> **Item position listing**
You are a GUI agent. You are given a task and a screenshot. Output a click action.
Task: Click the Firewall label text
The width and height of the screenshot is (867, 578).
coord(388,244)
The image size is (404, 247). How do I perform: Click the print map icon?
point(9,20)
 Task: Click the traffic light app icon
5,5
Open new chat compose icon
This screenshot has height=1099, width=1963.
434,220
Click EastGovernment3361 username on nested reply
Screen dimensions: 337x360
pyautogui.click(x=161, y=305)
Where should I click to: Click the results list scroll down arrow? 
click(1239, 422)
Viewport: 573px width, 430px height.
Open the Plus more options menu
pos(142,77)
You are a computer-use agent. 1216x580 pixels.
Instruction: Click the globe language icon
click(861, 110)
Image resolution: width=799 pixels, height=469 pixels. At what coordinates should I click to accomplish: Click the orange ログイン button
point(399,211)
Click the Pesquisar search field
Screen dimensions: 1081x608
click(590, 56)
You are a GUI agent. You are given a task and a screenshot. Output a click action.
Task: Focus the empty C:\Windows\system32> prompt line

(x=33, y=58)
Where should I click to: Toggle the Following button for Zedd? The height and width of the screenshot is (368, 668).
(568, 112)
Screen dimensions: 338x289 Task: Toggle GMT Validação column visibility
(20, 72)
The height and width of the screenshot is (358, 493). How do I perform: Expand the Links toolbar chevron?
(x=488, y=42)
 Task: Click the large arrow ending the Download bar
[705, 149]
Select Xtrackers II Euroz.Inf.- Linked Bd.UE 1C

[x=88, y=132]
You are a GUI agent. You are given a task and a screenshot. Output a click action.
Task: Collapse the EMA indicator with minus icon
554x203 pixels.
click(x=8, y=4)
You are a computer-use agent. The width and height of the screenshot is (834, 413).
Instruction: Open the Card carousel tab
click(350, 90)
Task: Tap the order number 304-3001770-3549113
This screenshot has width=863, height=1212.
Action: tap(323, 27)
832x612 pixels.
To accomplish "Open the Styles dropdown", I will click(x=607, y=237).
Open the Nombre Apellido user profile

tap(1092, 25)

> **Aim of the exercise**
Reproduce the entire item position listing above verbatim, keeping every line in its original order.

> **Result**
You are a GUI agent. You are given a task and a screenshot. Output a click action.
Task: Click the Firewall label text
The width and height of the screenshot is (867, 578).
coord(388,244)
The image size is (404, 247). How do I perform: Click the print map icon?
point(9,20)
 Task: Click the traffic light app icon
5,5
Open new chat compose icon
This screenshot has height=1099, width=1963.
434,220
Click EastGovernment3361 username on nested reply
Screen dimensions: 337x360
pyautogui.click(x=161, y=305)
Where should I click to: Click the results list scroll down arrow? 
click(1239, 422)
Viewport: 573px width, 430px height.
Open the Plus more options menu
pos(142,77)
You are a computer-use agent. 1216x580 pixels.
Instruction: Click the globe language icon
click(861, 110)
Image resolution: width=799 pixels, height=469 pixels. At what coordinates should I click to accomplish: Click the orange ログイン button
point(399,211)
Click the Pesquisar search field
Screen dimensions: 1081x608
click(590, 56)
You are a GUI agent. You are given a task and a screenshot. Output a click action.
Task: Focus the empty C:\Windows\system32> prompt line

(x=33, y=58)
Where should I click to: Toggle the Following button for Zedd? The height and width of the screenshot is (368, 668).
(568, 112)
Screen dimensions: 338x289 Task: Toggle GMT Validação column visibility
(20, 72)
The height and width of the screenshot is (358, 493). How do I perform: Expand the Links toolbar chevron?
(x=488, y=42)
 Task: Click the large arrow ending the Download bar
[705, 149]
Select Xtrackers II Euroz.Inf.- Linked Bd.UE 1C

[x=88, y=132]
You are a GUI agent. You are given a task and a screenshot. Output a click action.
Task: Collapse the EMA indicator with minus icon
554x203 pixels.
click(x=8, y=4)
You are a computer-use agent. The width and height of the screenshot is (834, 413).
Instruction: Open the Card carousel tab
click(350, 90)
Task: Tap the order number 304-3001770-3549113
This screenshot has width=863, height=1212.
Action: tap(323, 27)
832x612 pixels.
To accomplish "Open the Styles dropdown", I will click(x=607, y=237).
Open the Nombre Apellido user profile

tap(1092, 25)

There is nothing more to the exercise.